Stored items.
::::

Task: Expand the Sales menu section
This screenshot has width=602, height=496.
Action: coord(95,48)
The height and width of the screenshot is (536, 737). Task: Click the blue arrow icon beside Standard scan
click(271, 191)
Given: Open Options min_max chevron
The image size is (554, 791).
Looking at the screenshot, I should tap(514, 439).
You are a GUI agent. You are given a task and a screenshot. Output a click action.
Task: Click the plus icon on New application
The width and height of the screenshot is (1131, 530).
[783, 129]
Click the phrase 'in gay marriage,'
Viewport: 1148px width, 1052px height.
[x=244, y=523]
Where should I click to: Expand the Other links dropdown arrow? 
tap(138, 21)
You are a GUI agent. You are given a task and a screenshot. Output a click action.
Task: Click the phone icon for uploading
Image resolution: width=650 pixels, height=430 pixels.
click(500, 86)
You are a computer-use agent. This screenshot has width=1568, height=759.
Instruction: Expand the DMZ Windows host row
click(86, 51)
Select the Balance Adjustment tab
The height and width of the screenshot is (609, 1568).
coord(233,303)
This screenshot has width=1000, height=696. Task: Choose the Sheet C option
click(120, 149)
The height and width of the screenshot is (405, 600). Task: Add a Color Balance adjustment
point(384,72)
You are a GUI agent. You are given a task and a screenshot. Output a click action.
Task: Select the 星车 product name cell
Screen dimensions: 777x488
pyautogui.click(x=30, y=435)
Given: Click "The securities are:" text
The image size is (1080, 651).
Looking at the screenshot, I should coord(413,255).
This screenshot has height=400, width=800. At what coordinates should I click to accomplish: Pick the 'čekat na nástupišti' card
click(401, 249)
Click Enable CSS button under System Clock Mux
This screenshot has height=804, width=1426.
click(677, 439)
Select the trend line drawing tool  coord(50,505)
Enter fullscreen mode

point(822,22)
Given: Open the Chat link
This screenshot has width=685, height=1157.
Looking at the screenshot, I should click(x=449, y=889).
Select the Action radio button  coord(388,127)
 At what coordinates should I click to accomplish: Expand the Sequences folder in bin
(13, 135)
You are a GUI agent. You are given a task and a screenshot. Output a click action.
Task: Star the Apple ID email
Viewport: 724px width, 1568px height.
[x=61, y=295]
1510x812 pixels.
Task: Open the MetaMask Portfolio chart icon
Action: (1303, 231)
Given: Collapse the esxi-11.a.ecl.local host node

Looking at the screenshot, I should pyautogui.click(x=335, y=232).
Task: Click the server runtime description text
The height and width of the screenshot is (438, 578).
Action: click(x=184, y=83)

::::

Exercise instructions.
Repeat every entry word for word.

Response area.
Task: Expand the Sales menu section
This screenshot has width=602, height=496.
Action: coord(95,48)
The height and width of the screenshot is (536, 737). Task: Click the blue arrow icon beside Standard scan
click(271, 191)
Given: Open Options min_max chevron
The image size is (554, 791).
Looking at the screenshot, I should tap(514, 439).
You are a GUI agent. You are given a task and a screenshot. Output a click action.
Task: Click the plus icon on New application
The width and height of the screenshot is (1131, 530).
[783, 129]
Click the phrase 'in gay marriage,'
Viewport: 1148px width, 1052px height.
[x=244, y=523]
Where should I click to: Expand the Other links dropdown arrow? 
tap(138, 21)
You are a GUI agent. You are given a task and a screenshot. Output a click action.
Task: Click the phone icon for uploading
Image resolution: width=650 pixels, height=430 pixels.
click(500, 86)
You are a computer-use agent. This screenshot has width=1568, height=759.
Instruction: Expand the DMZ Windows host row
click(86, 51)
Select the Balance Adjustment tab
The height and width of the screenshot is (609, 1568).
coord(233,303)
This screenshot has width=1000, height=696. Task: Choose the Sheet C option
click(120, 149)
The height and width of the screenshot is (405, 600). Task: Add a Color Balance adjustment
point(384,72)
You are a GUI agent. You are given a task and a screenshot. Output a click action.
Task: Select the 星车 product name cell
Screen dimensions: 777x488
pyautogui.click(x=30, y=435)
Given: Click "The securities are:" text
The image size is (1080, 651).
Looking at the screenshot, I should coord(413,255).
This screenshot has height=400, width=800. At what coordinates should I click to accomplish: Pick the 'čekat na nástupišti' card
click(401, 249)
Click Enable CSS button under System Clock Mux
This screenshot has height=804, width=1426.
click(677, 439)
Select the trend line drawing tool  coord(50,505)
Enter fullscreen mode

point(822,22)
Given: Open the Chat link
This screenshot has width=685, height=1157.
Looking at the screenshot, I should click(x=449, y=889).
Select the Action radio button  coord(388,127)
 At what coordinates should I click to accomplish: Expand the Sequences folder in bin
(13, 135)
You are a GUI agent. You are given a task and a screenshot. Output a click action.
Task: Star the Apple ID email
Viewport: 724px width, 1568px height.
[x=61, y=295]
1510x812 pixels.
Task: Open the MetaMask Portfolio chart icon
Action: (1303, 231)
Given: Collapse the esxi-11.a.ecl.local host node

Looking at the screenshot, I should pyautogui.click(x=335, y=232).
Task: Click the server runtime description text
The height and width of the screenshot is (438, 578).
Action: click(x=184, y=83)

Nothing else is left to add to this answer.